Per Rohina questa resistenza quotidiana fa dell’intero popolo afghano un Paese di attivisti: “Nella mia esperienza ti posso dire che tutto il popolo dell’Afghanistan è un difensore dei diritti umani: sia la gente che lotta contro i Talebani sia le persone comuni, tutti sognano la pace e si sacrificherebbero per ottenerla”

Ci sono però persone che si sono esposte più delle altre e ne hanno pagato le conseguenze: “La storia dell’Afghanistan ha visto centinaia di intellettuali venire torturati, imprigionati, massacrati. E anche attualmente, teoricamente in democrazia, vediamo i difensori dei diritti umani costantemente sotto attacco. Molti giornalisti, cooperanti, politici sono stati uccisi, per diverse ragioni” e anche in questo caso il problema è l’impunità: “non c’è un reale sistema di protezione statale per i difensori dei diritti umani, che si ritrovano quindi a difendersi da soli”.

Per Selay “L’unica soluzione per le persone di uscire da questa situazione è quella di risvegliare una coscienza politica. E agire, combattere per i propri diritti! Lottare contro l’oppressione, contro il governo attuale, che è un governo fantoccio, combattere è la sola maniera per un cambiamento. Non ci sarebbe posto per questi gruppi (i gruppi armati nda) se ci fosse un governo realmente democratico. Questa è l’unica soluzione. Bisogna continuare a combattere, stare uniti, essere solidali l’un l’altro e continuare a lottare per i propri diritti”.

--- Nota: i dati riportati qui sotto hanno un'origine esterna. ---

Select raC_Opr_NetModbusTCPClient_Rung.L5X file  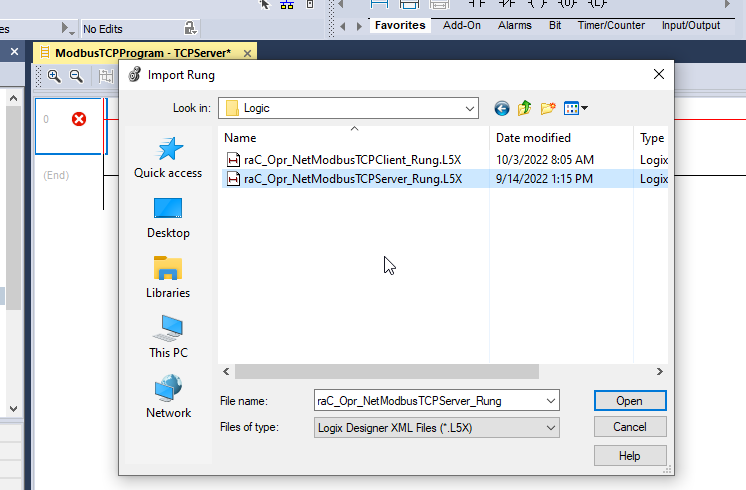click(x=352, y=159)
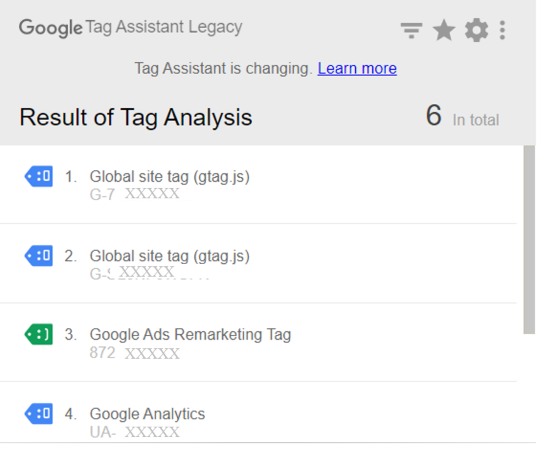Click the Learn more link
This screenshot has width=537, height=450.
(x=357, y=68)
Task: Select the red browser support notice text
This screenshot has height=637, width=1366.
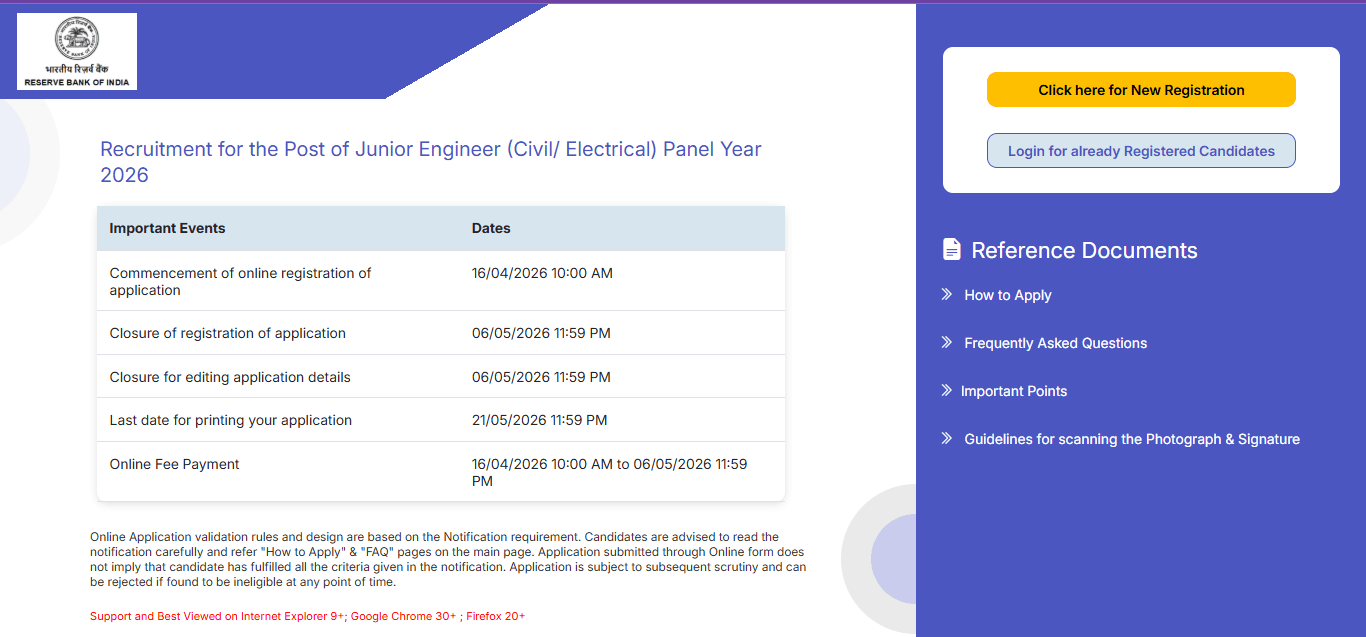Action: tap(307, 615)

COSPE Onlus è al fianco degli attivisti e delle attiviste Afghani/e con il progetto Ahram , Afghanistan Human Rights Action and Mobilisation che mira a valorizzare il rispetto per i diritti umani e le libertà fondamentali in Afghanistan e a sostenere e proteggere i diritti umani e i loro difensori, rafforzando le loro capacità e offrendo supporto alla società civile afghana per la promozione dei diritti umani e delle libertà fondamentali.